The key highlights from the Restart DFS are:
- Quick re-start to production following a Final investment Decision
- 15 months development prior to first production
- Proven processing facility reduces start-up risks
- Debottlenecked flowsheet consisting of traditional milling, acid leach and resin-in-pulp circuits with high metallurgical recoveries of 86.7%
- Simple mining technique lowers operating costs
- Shallow open pit mining with low strip ratio of 1.8
- High degree of confidence
- 96% of uranium produced from the mine plan is from Ore Reserves with the remaining 4% coming from Inferred Resources contained in existing stockpiles.
- Low initial capital cost
- US$88M ranks the Project as one of the lowest capital cost uranium projects globally with an initial capital intensity of US$37/lb
- Includes US$35.8 million for new plant and infrastructure to improve the project economics and plant reliability including a new acid plant and steam turbine (US$15.3M), a connection to the national grid (US$13.0M) and upgrade to the front-end processing circuit to incorporate ore sorting (US$6.0M)
- Improved margins due to low operating cost
- Cash costs are US$29.1/lb and AISC of US$36.2/lb during the first 7 years of production (after ramp-up).
- Robust Mine life with exploration upside
- 10-year Life of Mine (LOM), with production of 19.3Mlbs U3O8 at an average annual production rate of 2.0Mlbs (2.4Mlbs for the first 7 years before production is sourced from stockpiles)
- Exploration success at Livingstonia and potential further opportunities at Chilumba and around the current Kayelekera resource, demonstrate potential to extend the LOM past the 10 years
- Significantly improved ESG results
- Power related CO2 emissions reduced by over 72% or ~21,000tpa compared to the historical operation
- Over 600 jobs will be created for the local community
- Community Development Agreement in progress to support development of our qualified communities
The Company’s next areas of focus relate to undertaking the work necessary to position Kayelekera for a successful restart when a final investment decision is made.

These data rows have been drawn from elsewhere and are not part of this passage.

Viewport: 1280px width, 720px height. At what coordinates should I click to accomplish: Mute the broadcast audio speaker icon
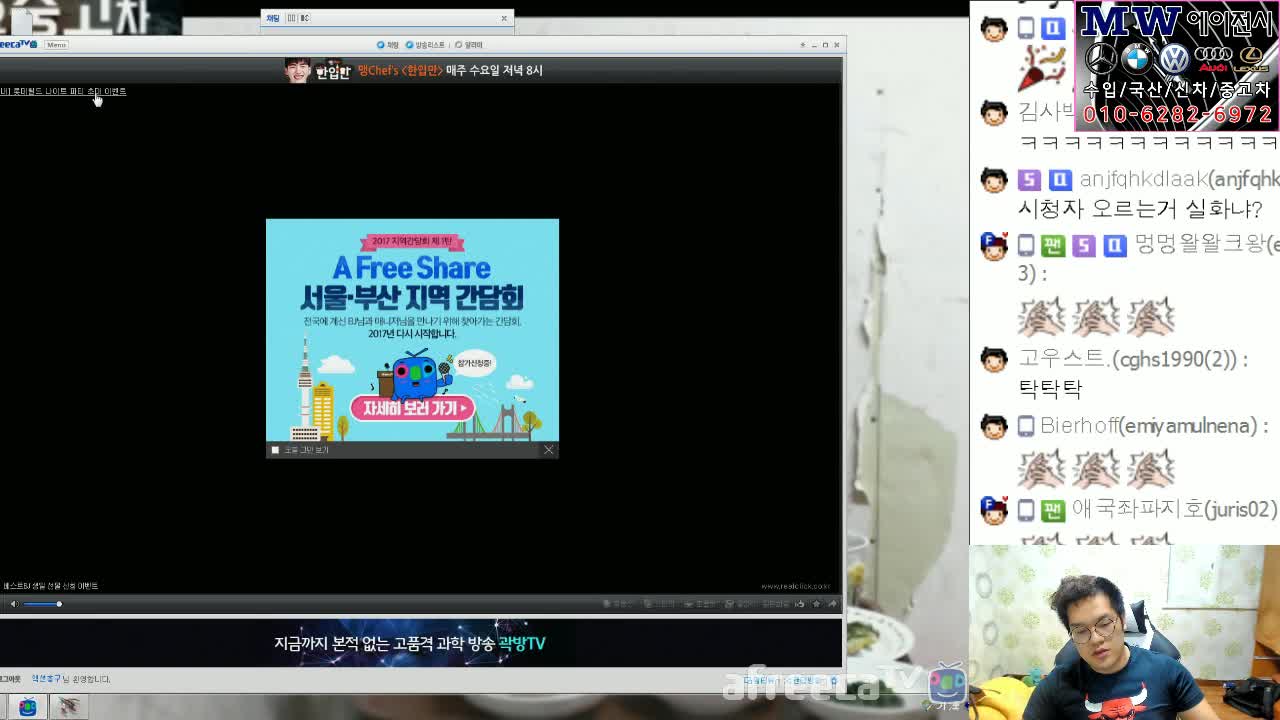coord(12,603)
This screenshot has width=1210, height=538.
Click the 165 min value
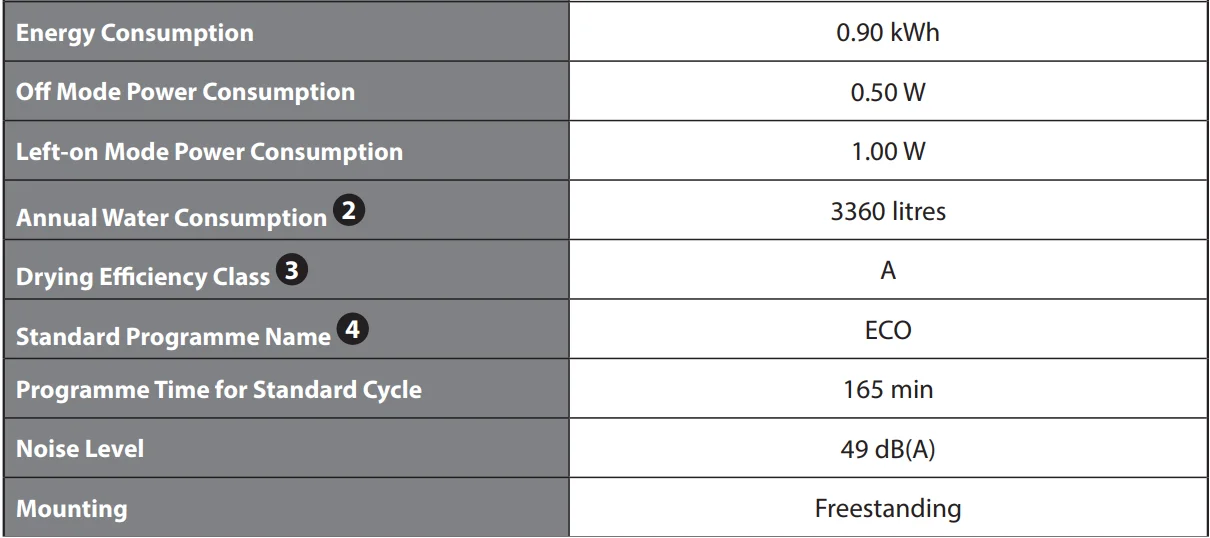point(888,389)
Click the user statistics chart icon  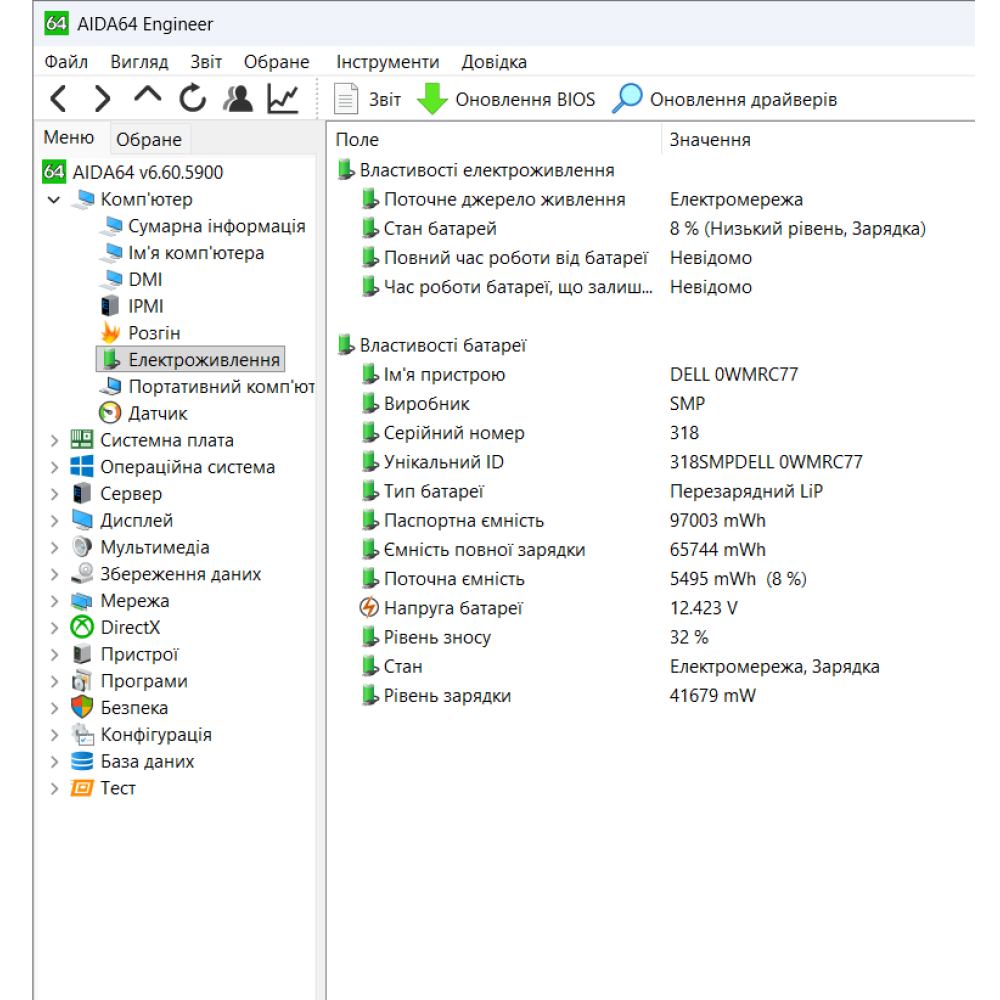(x=281, y=98)
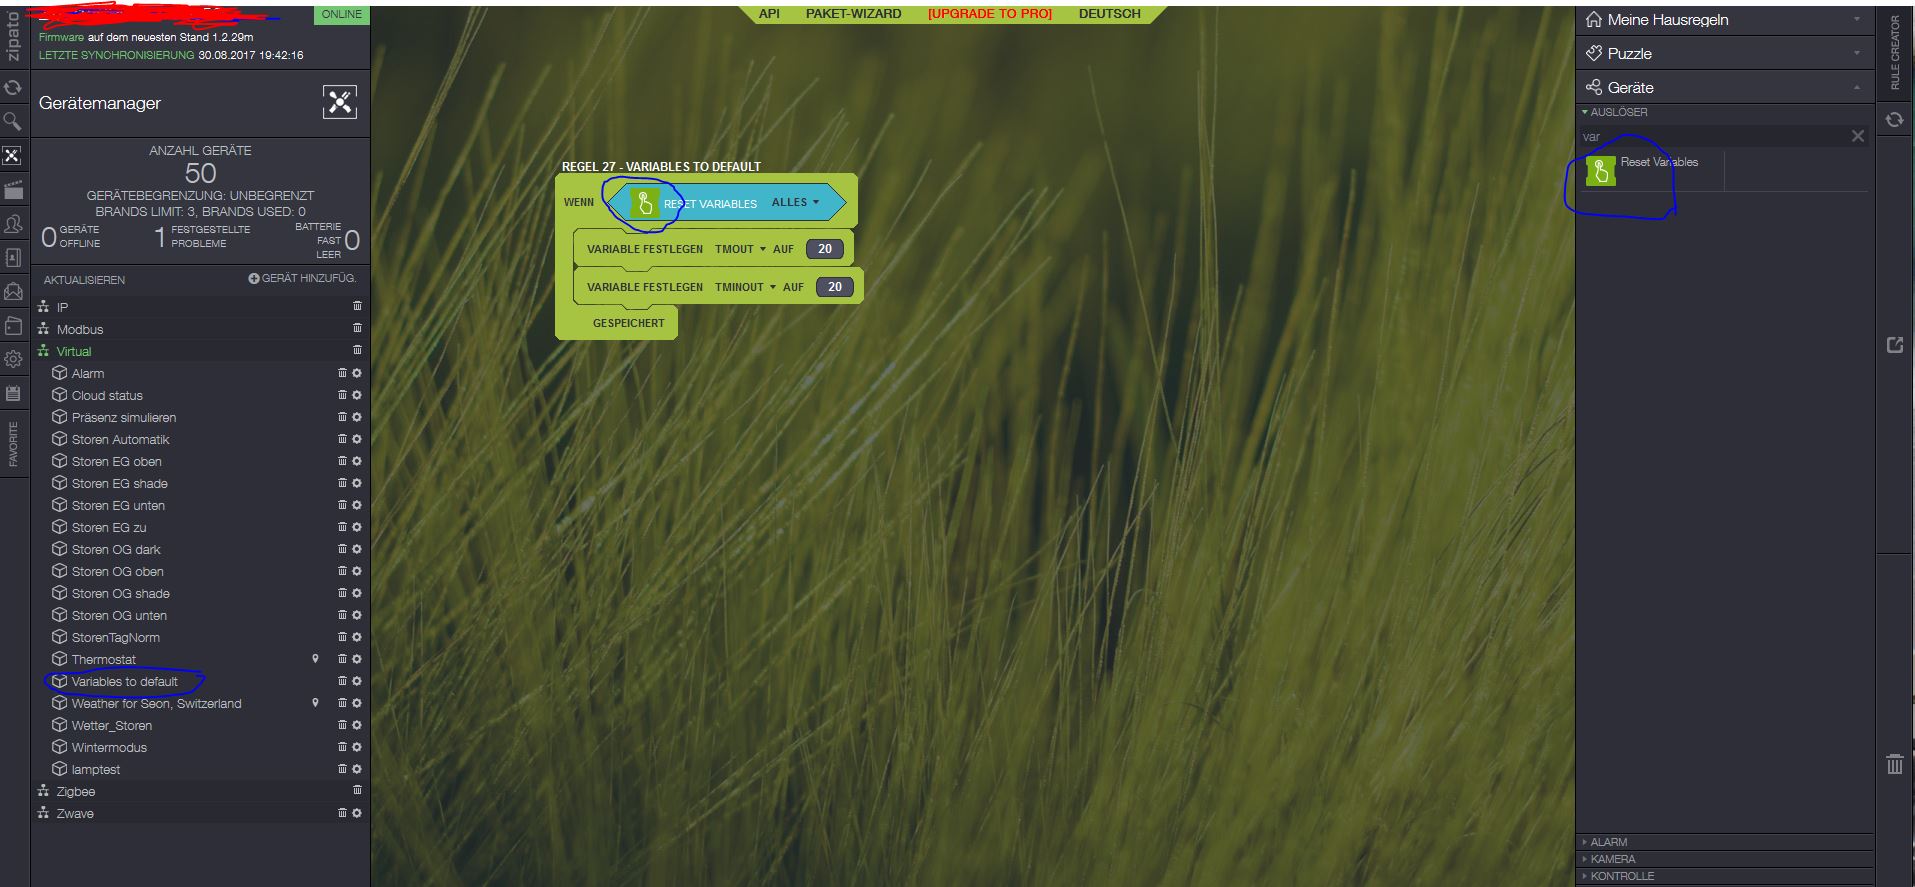The width and height of the screenshot is (1915, 887).
Task: Click GERÄT HINZUFÜG. button
Action: tap(302, 278)
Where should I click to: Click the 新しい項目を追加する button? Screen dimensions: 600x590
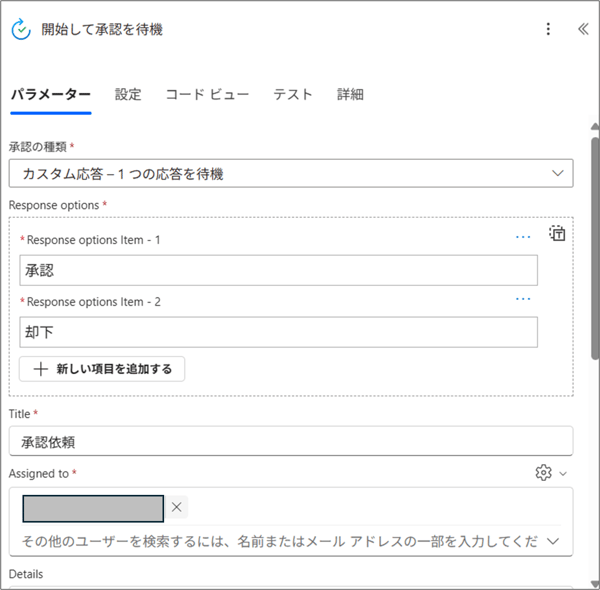(x=102, y=369)
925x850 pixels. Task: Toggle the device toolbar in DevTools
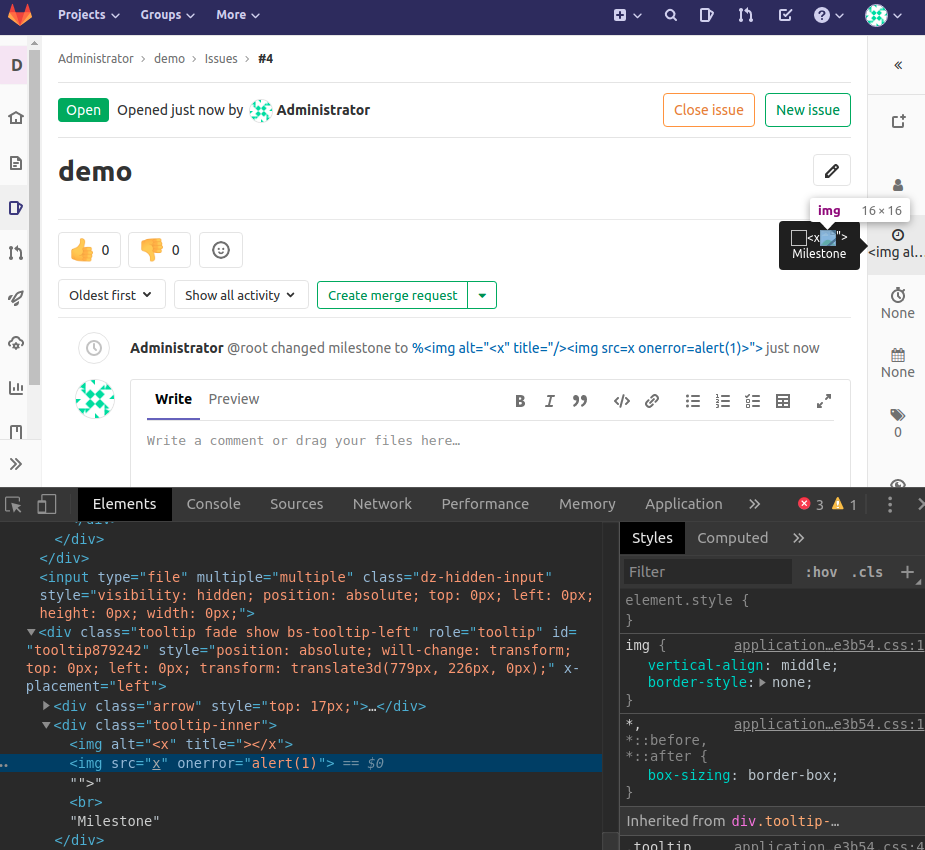click(46, 504)
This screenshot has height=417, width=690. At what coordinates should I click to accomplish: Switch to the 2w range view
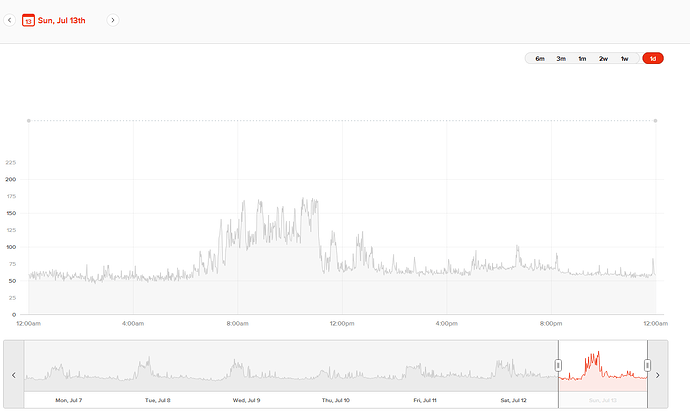pyautogui.click(x=603, y=59)
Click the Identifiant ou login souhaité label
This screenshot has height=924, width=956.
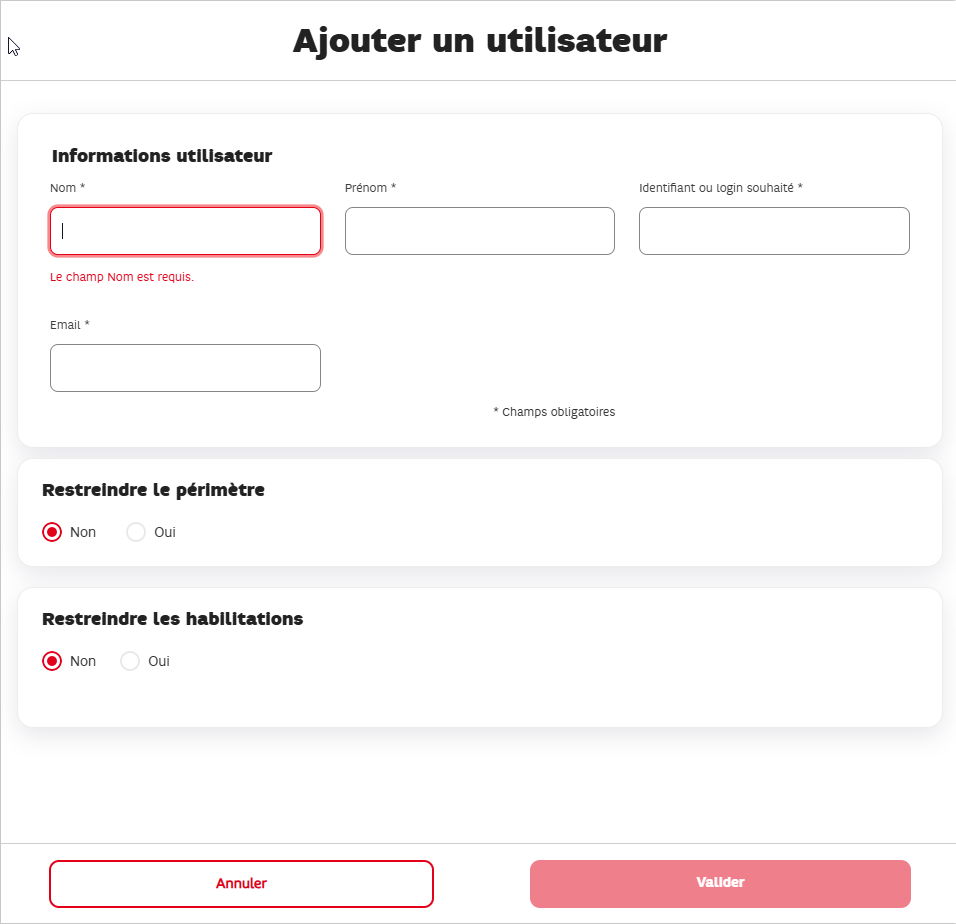(721, 188)
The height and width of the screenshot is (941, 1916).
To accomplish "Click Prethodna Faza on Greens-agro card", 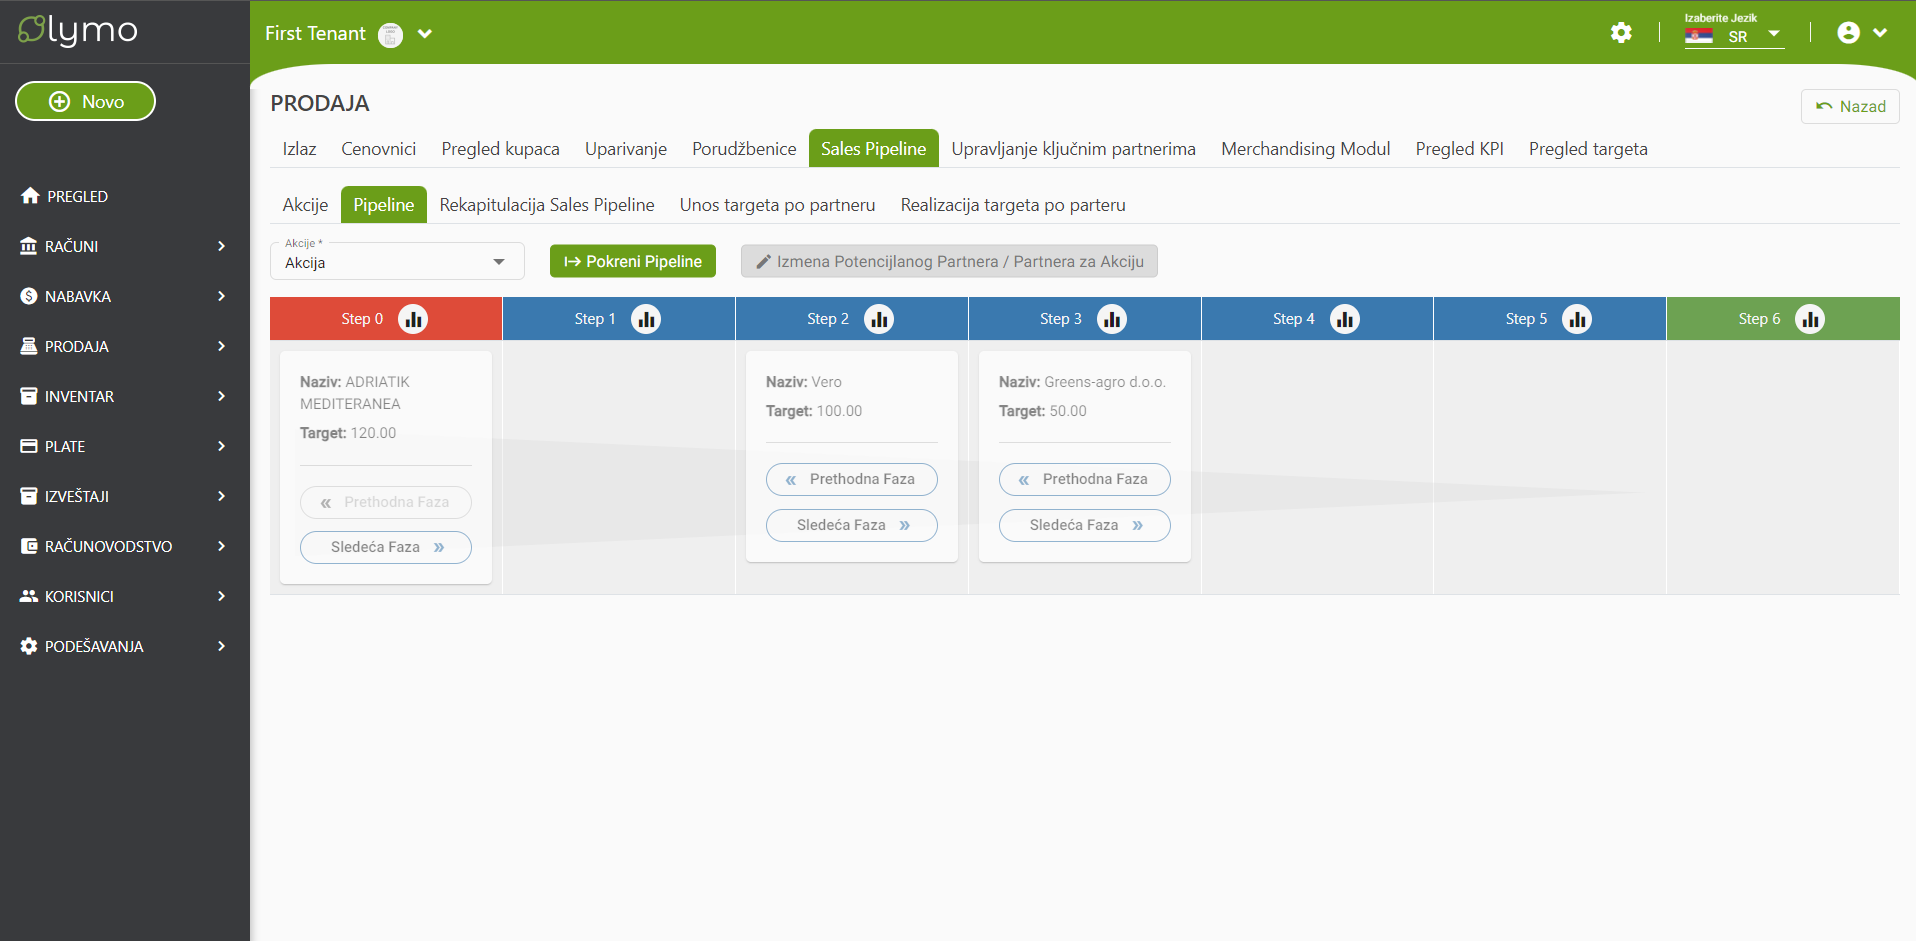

Key activities expected to be completed within the next 6 to 12 months include:
· Complete negotiations with the Malawian Government concerning the Kayelekera Mine Development Agreement;
· Continue dialogue with nuclear energy utilities and other parties in connection with uranium offtake agreements;
· Finalisation of an agreement with the Electricity Supply Commission of Malawi (ESCOM) for the connection of the mine site to the national grid;
· Preparation of an Operational Readiness Plan for restart;
· Completion of financing plan for the initial and working capital requirements for the restart of the mine; and
· Development of the scope and costs for undertaking a Front-end Engineering and Design (FEED) program of work in conjunction with a site based early works program that could allow an accelerated restart if deemed viable. This work will be undertaken while the Company continues to maintain Project asset integrity through its care and maintenance program.
The Kayelekera project, currently on care and maintenance, is a past producing asset having delivered approximately 11 million pounds (Mlbs) uranium between 2009 and 2014, before its closure due to a sustained low uranium price.
Following the Company’s acquisition of the Project in 2020, a Re-Start Scoping Study was completed in October 2020 which identified the key drivers for the project economics all of which have been incorporated into this DFS.